━━━ Supplied passage ━━━

Cloning: Church
Defends Science
by Christopher Dodson,
Executive Director, North Dakota Catholic Conference
May 2002
The author Walker Percy once described
the debate on abortion as a Galileo trial in reverse. He
meant, in part, that in the current debate it is the Church
which is defending scientific fact against legal or
political semantics. Politicians and activists try to use
words to avoid the scientifically established fact that
human life begins at conception. (Thus, it is incorrect to
say that the Catholic Church believes that life begins at conception. Rather,
she acknowledges the fact that life begins at conception.)
We are seeing similar word games in the debate over human
cloning. While there are a few dissenters, the scientific
community is mostly unanimous in its recognition that human
cloning creates a human blastocyst or human embryo. The
National Academy of Sciences, the National Bioethics
Advisory Commission, the National Institutes of Health, and
standard embryology textbooks all acknowledge this fact.
Indeed, if the process of cloning did not create an embryo
-- that is, a distinct organism genetically identical to
donor organism -- it is a failed process. It may be
something, but it is not a clone.
Nevertheless, some politicians are claiming that human
cloning does not create a human being. What then, is a
human embryo, if not a nascent human being? Any standard
text on embryology will demonstrate that embryos are early
forms of that particular organism. Therefore, a human
embryo is an early form of a human being.
Logic, however, does not always prevail in political
discourse and some politicians seem to ignore scientific
fact in favor of a rhetoric that fits their personal point
of view or motives. Sometimes the motives are well
intentioned. Certainly, no one can fault the families,
researchers, and civic leaders who want to further research
in an attempt to cure or alleviate some of our most tragic
diseases and conditions. We all have that hope. Sometimes,
however, that cause becomes detached from either scientific
fact or firm moral grounding. Detachment from either can
bring about unintended or even disastrous consequences.

━━━ Data supplied ━━━

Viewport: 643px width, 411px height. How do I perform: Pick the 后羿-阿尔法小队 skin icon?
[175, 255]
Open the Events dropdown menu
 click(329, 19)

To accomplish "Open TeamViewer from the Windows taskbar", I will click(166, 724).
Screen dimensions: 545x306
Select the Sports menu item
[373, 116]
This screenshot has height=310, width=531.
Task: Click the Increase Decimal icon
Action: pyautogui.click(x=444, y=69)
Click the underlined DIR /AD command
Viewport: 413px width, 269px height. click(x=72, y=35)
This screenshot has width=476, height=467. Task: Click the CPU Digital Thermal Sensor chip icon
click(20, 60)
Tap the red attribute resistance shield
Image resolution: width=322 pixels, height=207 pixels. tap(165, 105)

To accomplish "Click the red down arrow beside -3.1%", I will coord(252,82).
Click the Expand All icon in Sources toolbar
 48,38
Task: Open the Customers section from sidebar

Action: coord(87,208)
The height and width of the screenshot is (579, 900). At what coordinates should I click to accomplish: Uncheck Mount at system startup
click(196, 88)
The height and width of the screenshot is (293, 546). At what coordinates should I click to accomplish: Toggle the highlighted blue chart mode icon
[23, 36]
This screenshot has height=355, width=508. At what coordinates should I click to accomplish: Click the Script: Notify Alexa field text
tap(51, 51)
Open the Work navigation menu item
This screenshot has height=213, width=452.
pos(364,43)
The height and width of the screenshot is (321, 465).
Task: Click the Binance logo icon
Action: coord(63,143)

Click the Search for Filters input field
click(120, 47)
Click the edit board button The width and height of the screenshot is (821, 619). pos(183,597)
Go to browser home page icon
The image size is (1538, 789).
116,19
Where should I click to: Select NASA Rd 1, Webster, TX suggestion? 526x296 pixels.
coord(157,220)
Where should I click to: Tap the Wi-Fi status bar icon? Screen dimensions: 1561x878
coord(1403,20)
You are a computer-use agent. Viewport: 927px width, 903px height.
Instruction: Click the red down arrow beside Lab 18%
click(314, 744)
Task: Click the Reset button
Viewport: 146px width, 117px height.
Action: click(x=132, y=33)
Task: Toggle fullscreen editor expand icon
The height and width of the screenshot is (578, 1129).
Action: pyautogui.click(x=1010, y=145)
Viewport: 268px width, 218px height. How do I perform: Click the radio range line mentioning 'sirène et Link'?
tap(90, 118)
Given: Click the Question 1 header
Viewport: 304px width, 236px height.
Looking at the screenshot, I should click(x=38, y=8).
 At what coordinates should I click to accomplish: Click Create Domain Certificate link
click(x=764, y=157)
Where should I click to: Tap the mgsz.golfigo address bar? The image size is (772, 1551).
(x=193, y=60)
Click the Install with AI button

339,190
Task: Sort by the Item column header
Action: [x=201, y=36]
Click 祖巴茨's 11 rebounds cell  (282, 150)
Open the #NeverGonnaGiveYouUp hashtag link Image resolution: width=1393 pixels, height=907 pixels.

━━━

Task requirements
a: In the cloning article, who described the abortion debate as a Galileo trial in reverse?
b: Please pick up the cloning article after its last sentence and carry it on.

Answers to the tasks
a: Walker Percy

b:
Which brings us to Senator Dorgan’s bill on human
cloning. The bill has not received much attention in North
Dakota, but it could as the debate on human cloning moves
on. The senator states that he wants to find a common
ground between those that want no cloning at all and those
that want to allow cloning for research. The common ground
in his mind is prohibiting the “cloning of a human
being.” By this, he means prohibiting cloning for
reproduction. The main problem with this bill, however, is
that it is misleading or, at worse, dishonest. Merely
prohibiting the intentional birth of a clone -- which is
about all the bill does -- does not prevent the creation of
cloned human beings. Cloned human embryos
are
cloned human beings.
Moreover, the bill only prohibits the implantation of a
cloned embryo in a human with the intention of giving a
live birth. Therefore, it does not prohibit implantation of
a cloned embryo into an artificial womb -- something that
is already being developed -- or implantation of a cloned
embryo into a woman for another purpose, such as harvesting
organs or tissue following an abortion.
It takes some twisting of words to avoid the facts.
Eventually, that twisting will manifest itself in
unintended consequences, bad law, or blatant
contradictions.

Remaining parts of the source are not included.